Health and wellness trends have significant impact on consumer attitudes and behaviors when shopping for food and beverages, according to “Breakfast: Retail Product Trends and Opportunities in the U.S., 2nd Edition,” released by Packaged Facts, Rockville, Md. The dilemma is that health is a subjective term. This means there is a range of desired product attributes that consumers seek out to fit within their perspective of what’s healthy.
While low calorie and low carb were at one time benchmarks for health food, attention has shifted to a greater focus on low/no sugar or low/no added sugars.
Health trends are moving away from being diet-focused in favor of adopting a healthy lifestyle. With increased knowledge of food sourcing and manufacturing practices, there’s an increased focus on foods that are fresh, naturally produced and locally sourced foods.
For the U.S. breakfast market, health-focused innovation is quite prevalent in the grocery aisle. Industry players are doing their part in addressing health trends through new product development of better-for-you breakfast. Buzzwords that fit under the better-for-you umbrella are “organic,” “natural,” “whole grain” and “non-GMO,” among others.
Indeed, with 37% participation among all adults based on survey data, “all-natural” is the most sought out dietary lifestyle characteristic when buying food and beverages, followed by non-GMO (31%) and organic (28%).

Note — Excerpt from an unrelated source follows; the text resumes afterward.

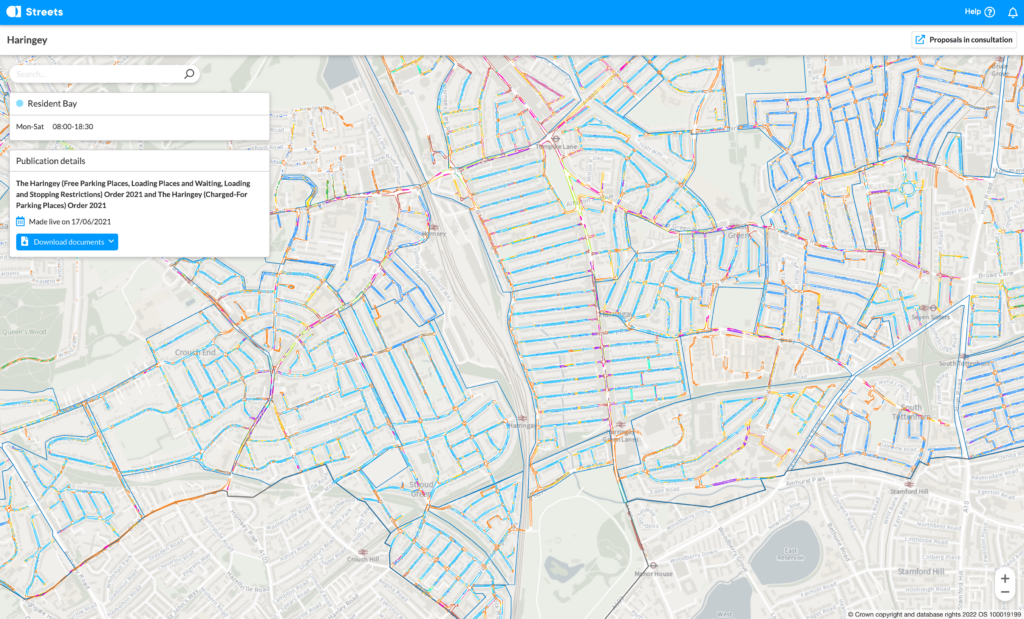Image resolution: width=1024 pixels, height=619 pixels.
Task: Click the calendar icon beside the live date
Action: [x=21, y=221]
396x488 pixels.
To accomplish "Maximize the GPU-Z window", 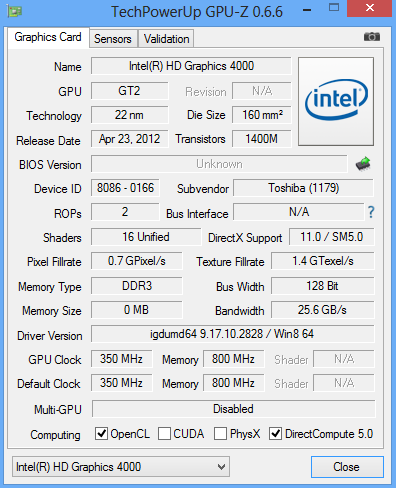I will click(334, 8).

“Free-from” claims have become an important way marketers address specific health interests. Diet trends and select health lifestyle choices encourage consumers to seek out products that eliminate corn, nut, dairy and gluten. Further, vegan claims have gained traction in an attempt to capture part of the health halo and lifestyle preferences.
“Increasingly, many Americans are subscribing to a dietary lifestyle that eliminates gluten, dairy and other allergens. Or, they are adopting vegetarianism or veganism as ways to approach health. These characteristics suggest an overall healthy approach to one’s diet,” says David Sprinkle, research director. “Ultimately, finding future success in the breakfast market will require greater innovation that combines consumer focus on healthier food options with their need for portability and on-the-go breakfast products.”